Vermouth del Professore
Non è un liquore, non è un distillato, è semplicemente un vino
La sua invenzione risale al 1786 per opera di Antonio Benedetto Carpano, all’epoca aiutante di un produttore di liquori che rispondeva al nome di Merendazzo.
Secondo la storiografia egli apprezzò moltissimo le doti organolettiche del vino da uva moscato, ma volle dargli un’interpretazione un po’ acconciata, attingendo a certe regole di miscelatura alchemica che i frati delle valli del Biellese già adottavano.
Iniziò ad addizionare al vino erbe aromatiche, erbe officinali e spezie, (si citano: assenzio, genziana, maggiorana, zeznzero, vaniglia in stecca di legno, melissa, timo, salvia, luppolo, bacche di sambuco, camomilla, semi di finocchio, zafferano, melograno e chiodi di garofano) e dette finalmente alla luce il Vermouth.
Una novità assoluta per quegli anni, tanto che non attirò solo il gusto dei torinesi, ma oltrepassò ben presto i confini sabaudi e sbarcò in Francia con grande successo.
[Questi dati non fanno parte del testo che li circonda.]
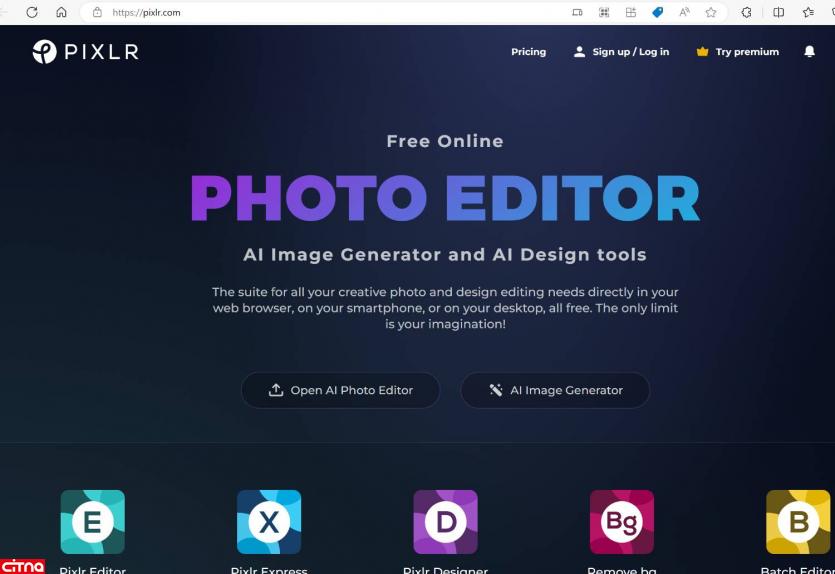
Task: Launch Pixlr Express app icon
Action: pos(269,522)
La sua espansione creò molti problemi agli infusi alcolici in voga in quell’epoca, come il nocino e il rosolio, però il viaggio era iniziato in pompa magna e quel viaggio, oggi, sta continuando a mostrare al mondo intero quel certo meglio della creatività, dell’intelligenza e del savoir fair di quell’Italia antica nei valori e nelle tradizioni, ma spregiudicatamente affabulatrice nel marketing e nel creare appeal per questo prodotto.
La nobile arte dell’infusione alcolica ha segnato la storia di una certa intraprendente industria piemontese, ed è con orgoglio che citiamo Cora, Gancia, Cinzano, Calissano, Martini & Rossi e altri preziosi maestri impossibili da citare per non creare un elenco telefonico.
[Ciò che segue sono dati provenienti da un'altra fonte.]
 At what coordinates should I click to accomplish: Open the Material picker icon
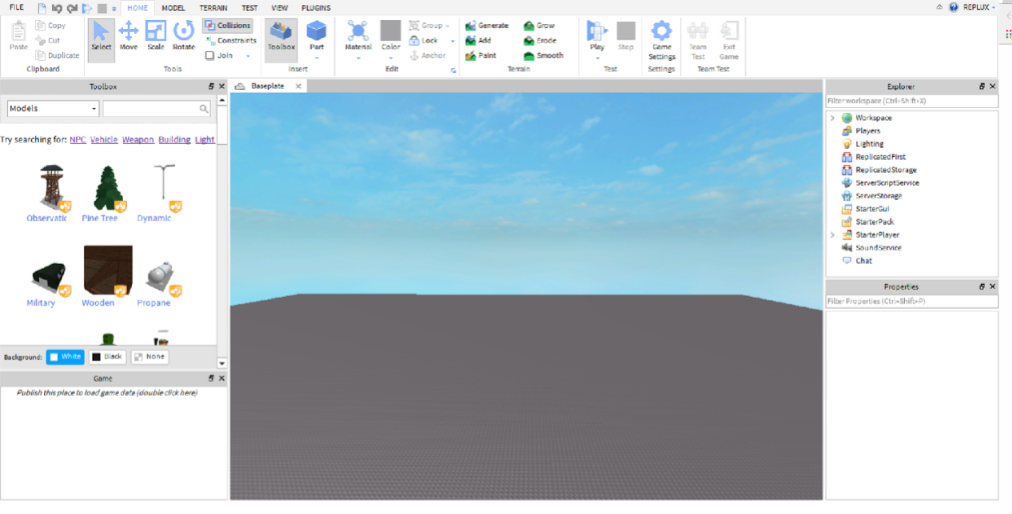click(x=358, y=31)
Questa nobile arte dei “vermuttieri” è in grado ancora di ammaliare le menti del nuovo millennio, tanto che il mercato offre oggi un Vermouth nuovissimo e insieme antico e artigianale.
La joint venture tra Carlo Quaglia, distillatore fin dal 1890 a Castelnuovo Don Bosco, Federico Ricatto e lo Speakeasy di Roma con il suo Jerry Thomas Project ha prodotto un Vermouth che allunga i momenti del pensare miscelato fino alla fine del 1700.
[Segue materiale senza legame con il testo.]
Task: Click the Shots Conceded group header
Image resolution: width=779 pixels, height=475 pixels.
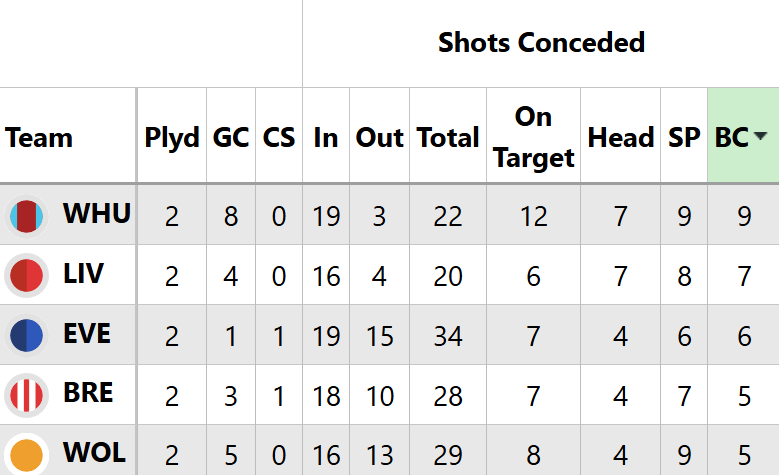Action: [541, 43]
Dire che la ricetta è semplice è prendersi in giro, sono semplici i nomi degli ingredienti, ma la “pozione” intellettuale del concepire vino, alcool e naturalità in erbe e spezie è molto, molto complicata.
Il vino è un moscato bianco langarolo, a cui è stato aggiunto alcool purissimo e di raffinata distillazione (arriverà fino a 18°), poi una quindicina tra erbe aromatiche e officinali raccolte sui declivi alpini che contornano Torino e delle spezie. Lo zucchero immesso è di zucchero di canna purissimo e raffinato da poco.
Vermouth del Professore si chiama questo prodotto davvero lontano dagli stereotipi dei vini aromatizzati, sempre chiamati Vermouth, che creano eccelsi cocktail come il Negroni o l’Americano.
Il Vermouth del Professore è stato creato con uno scopo ben definito, quello di riappropriarsi del ruolo che deve competergli, quello di aperitivo.
L’occhio resta affascinato dal colore giallo ambrato, come effetto marsala, l’olfatto fluttua su fumi di essenze, d’assenzio, di amaro e di paglia secca; è un ricordo atavico, di scaffali di legno mogano intrisi di quella parte di miscela farmaceutica che usa i frutti della natura per comporre tisane, aerosol e unguenti. La sottile sensazione tattile composta dall’alcool etilico, riesce a restare in equilibrio con il suo calore (da mitigare con temperatura di servizio adeguata) e con gli spunti di sapore, anche rinfrescante, prodotti dall’infusione di erbe e spezie. Il filo armonioso del gusto amaricante chiude con tonalità chinate e di ginger, che assorbono senza ucciderlo la presenza dello zucchero per creare un effetto gemellare: amabile e amaricante.